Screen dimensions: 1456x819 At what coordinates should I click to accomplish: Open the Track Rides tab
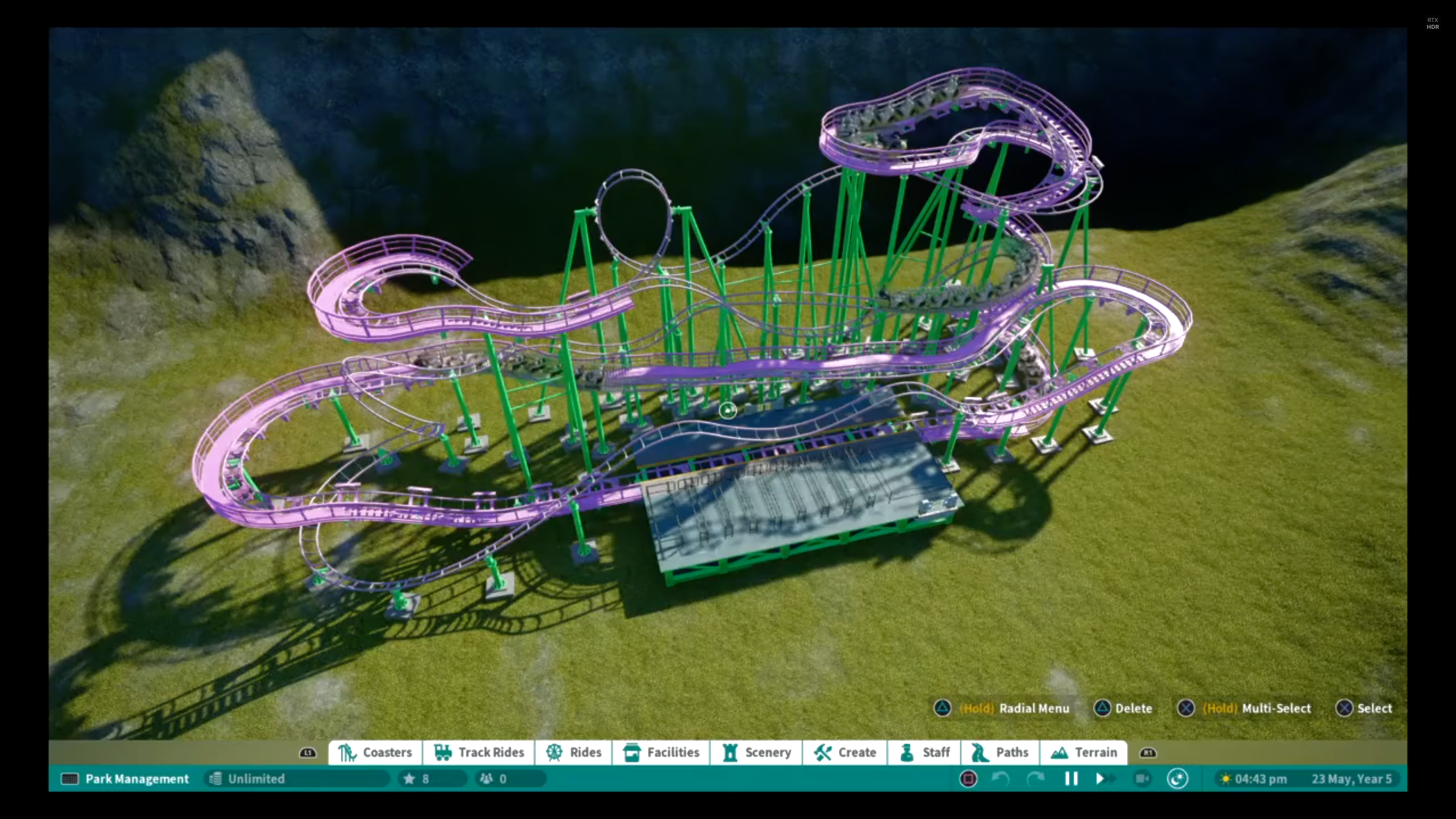pyautogui.click(x=479, y=752)
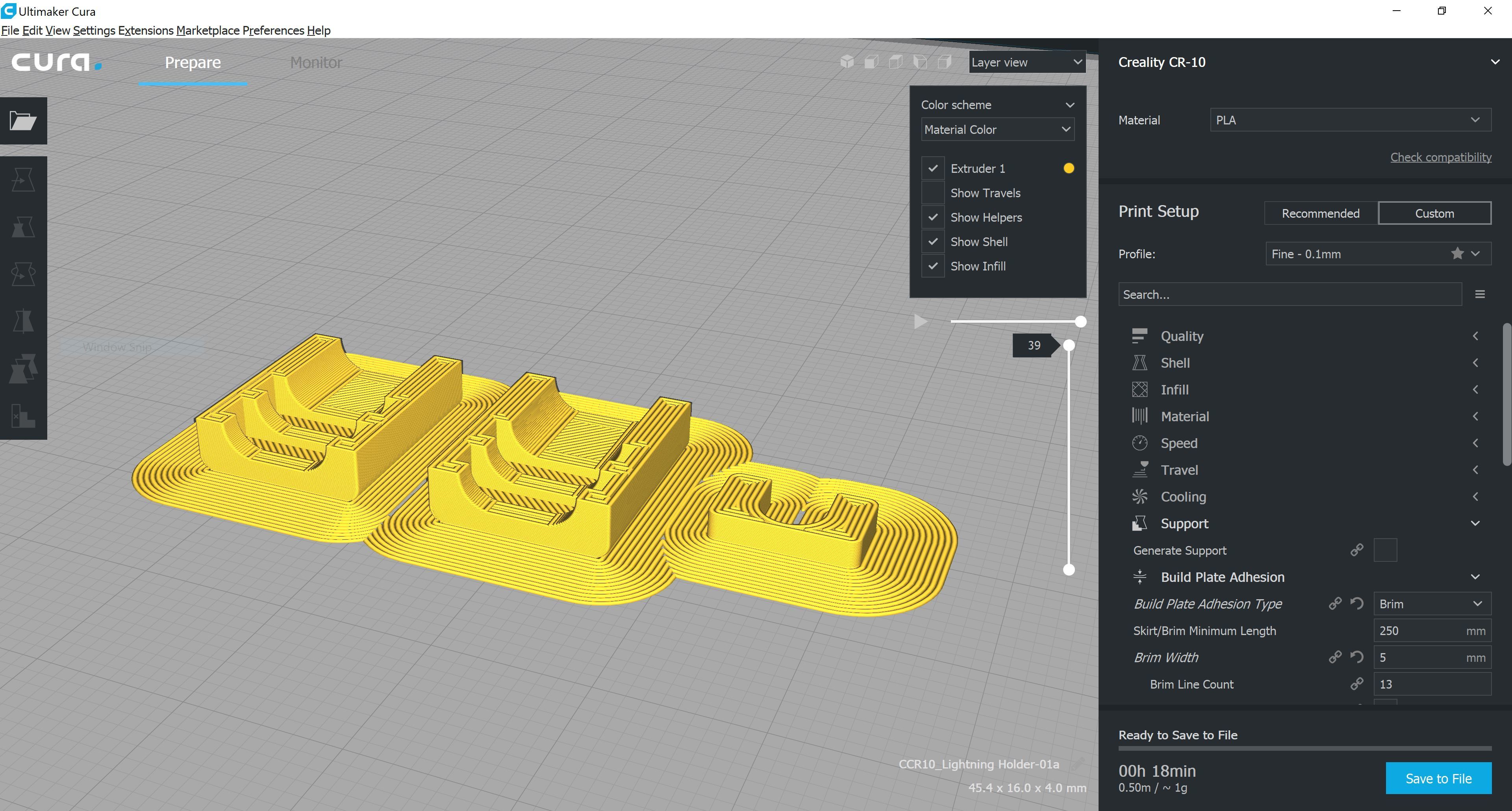Click the top handle of layer slider
Screen dimensions: 1512x811
(x=1069, y=346)
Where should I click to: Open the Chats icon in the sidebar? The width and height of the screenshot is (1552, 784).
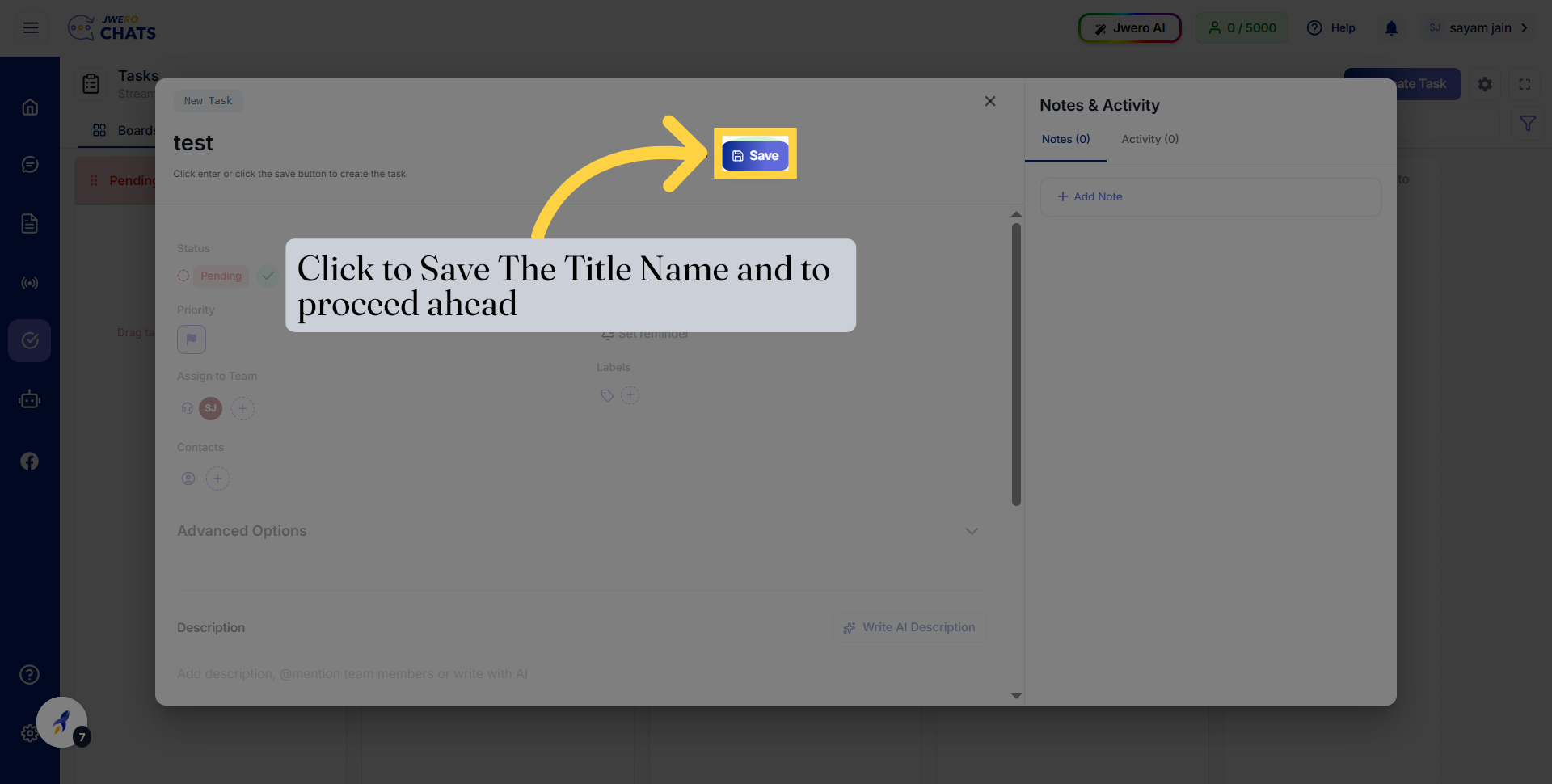30,163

•••••

§ Task directions: Print each line of the listing exactly and include no pictures.

§ Task output:
Screen dimensions: 1456x819 At what coordinates should I click to accomplish: Open the Track Rides tab
pyautogui.click(x=479, y=752)
Click the top handle of layer slider
Screen dimensions: 1512x811
(x=1069, y=346)
Where should I click to: Open the Chats icon in the sidebar? The width and height of the screenshot is (1552, 784).
30,163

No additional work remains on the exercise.